→ **Brief 1**: In the essay on Private William Francis Bent, what was his father's trade?
→ **Brief 2**: Pick up the essay on Private William Francis Bent after its last sentence and carry it forward.

Private William Francis Bent

This is part of a series of essays about the First World War casualties commemorated by the Commonwealth War Graves Commission in Massachusetts.

The Bent family plot

William Bent was a tragic figure, whose war was not how he later made it out to be, and who took his own life some years after he returned home.

William Francis Bent was born on 27 July 1872 in West Hartford, Vermont, the youngest of the three children of Charles and Mary Bent.[1] His father, a Civil War veteran, was a shoemaker but William Bent and his brother George were mechanically minded and both went to work in the early automobile industry. In 1892 his mother died of pneumonia and ten years later his father shot himself with his pistol.

The details of the life led by Bent in the years after his mother’s death are difficult to determine due to conflicting reports and records. It appears that he served very briefly in the United States Army and later spent some time in prison. He later moved to Chicago where he found work in a machinist’s shop. At some time previously Bent had married but his wife died, reportedly of burns in an accident. Newspaper reports following Bent’s death recorded that that they had a child, a son who was killed in the war—no record of this marriage, his wife’s death or his child have been found.

→ **Dataset extract**:
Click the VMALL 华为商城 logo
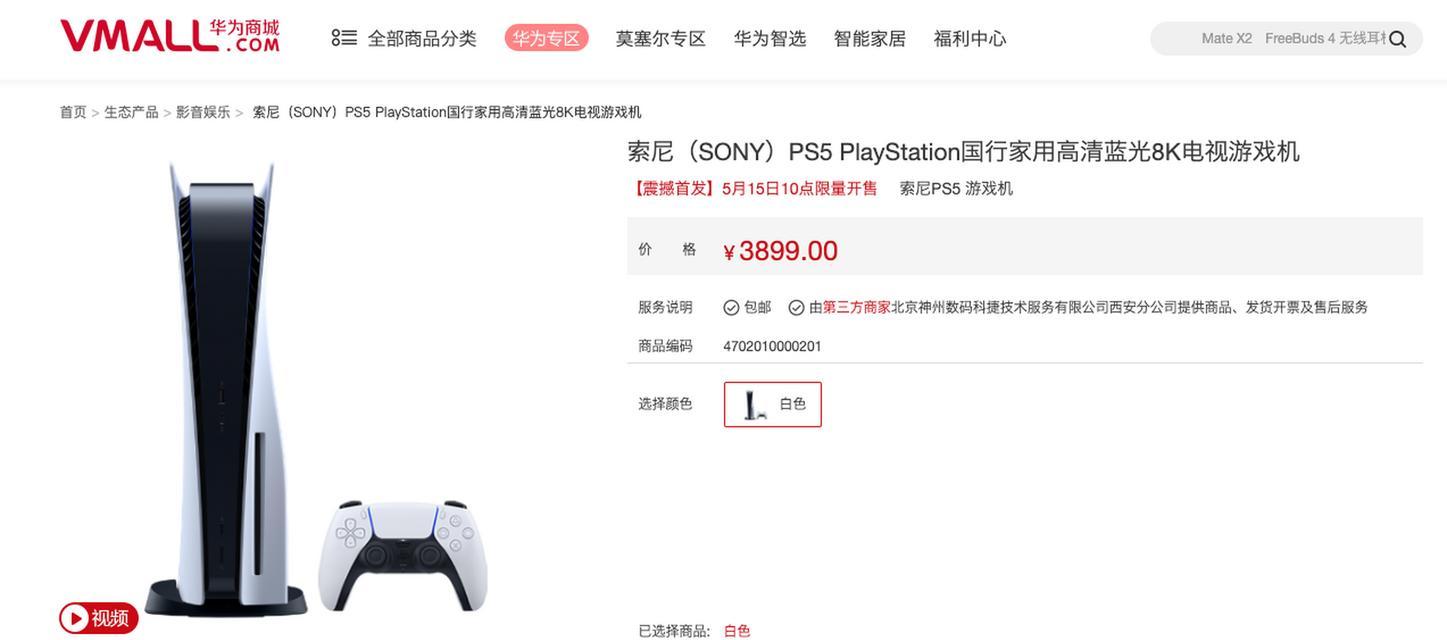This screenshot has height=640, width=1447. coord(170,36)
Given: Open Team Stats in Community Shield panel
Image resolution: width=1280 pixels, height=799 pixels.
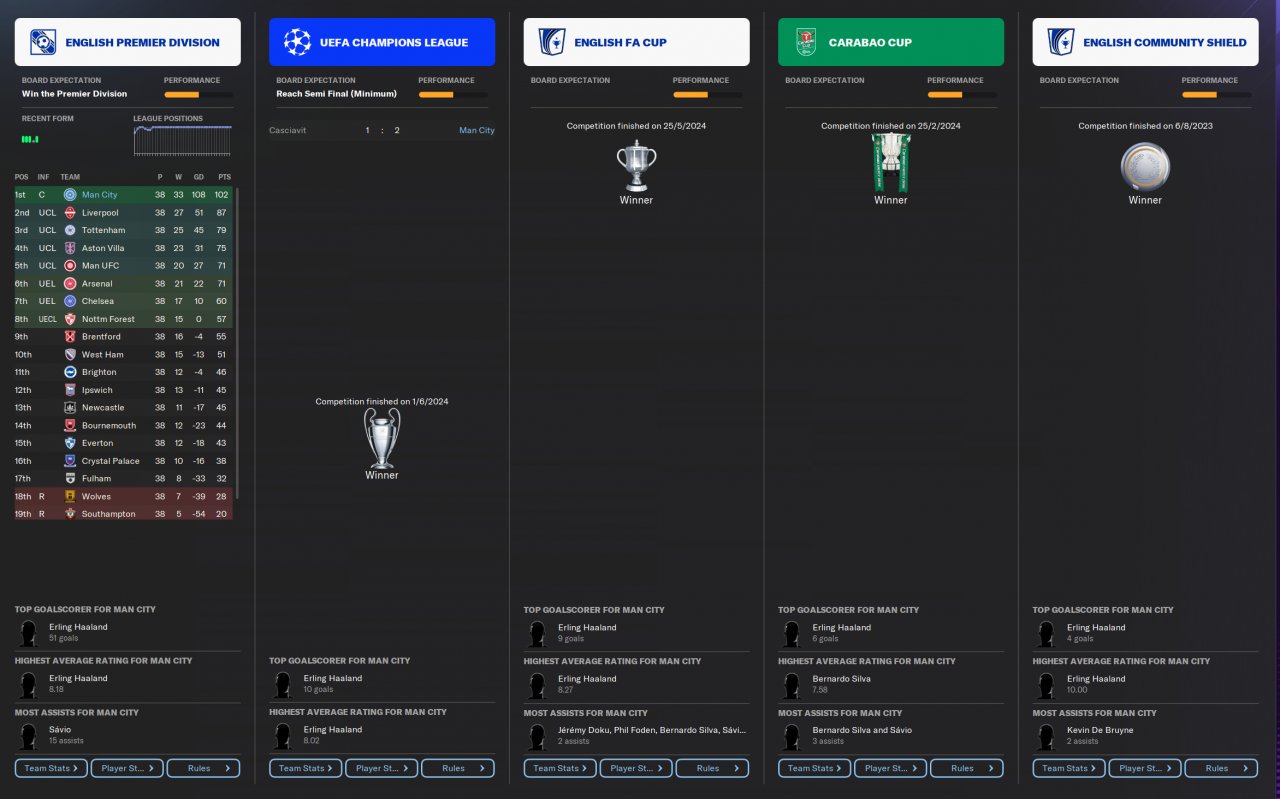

→ **Answer section 1**: His father was a shoemaker.

→ **Answer section 2**:
Before the war Bent moved farther west, to Camas, Washington, where he met a widow, Laura Socwell, who ran a boarding house. On the outbreak of war, he attempted to enlist at Windsor, Ontario but due to his age and his nationality he was turned away. Undeterred, he travelled to Lindsay, Ontario where he enlisted under the name Sockwell (mistakenly recorded in some papers as ‘Stockwell’), giving his place of birth as Montreal on 3 March 1915. His pay allotment was sent to Laura Socwell, whom he recorded as his sister.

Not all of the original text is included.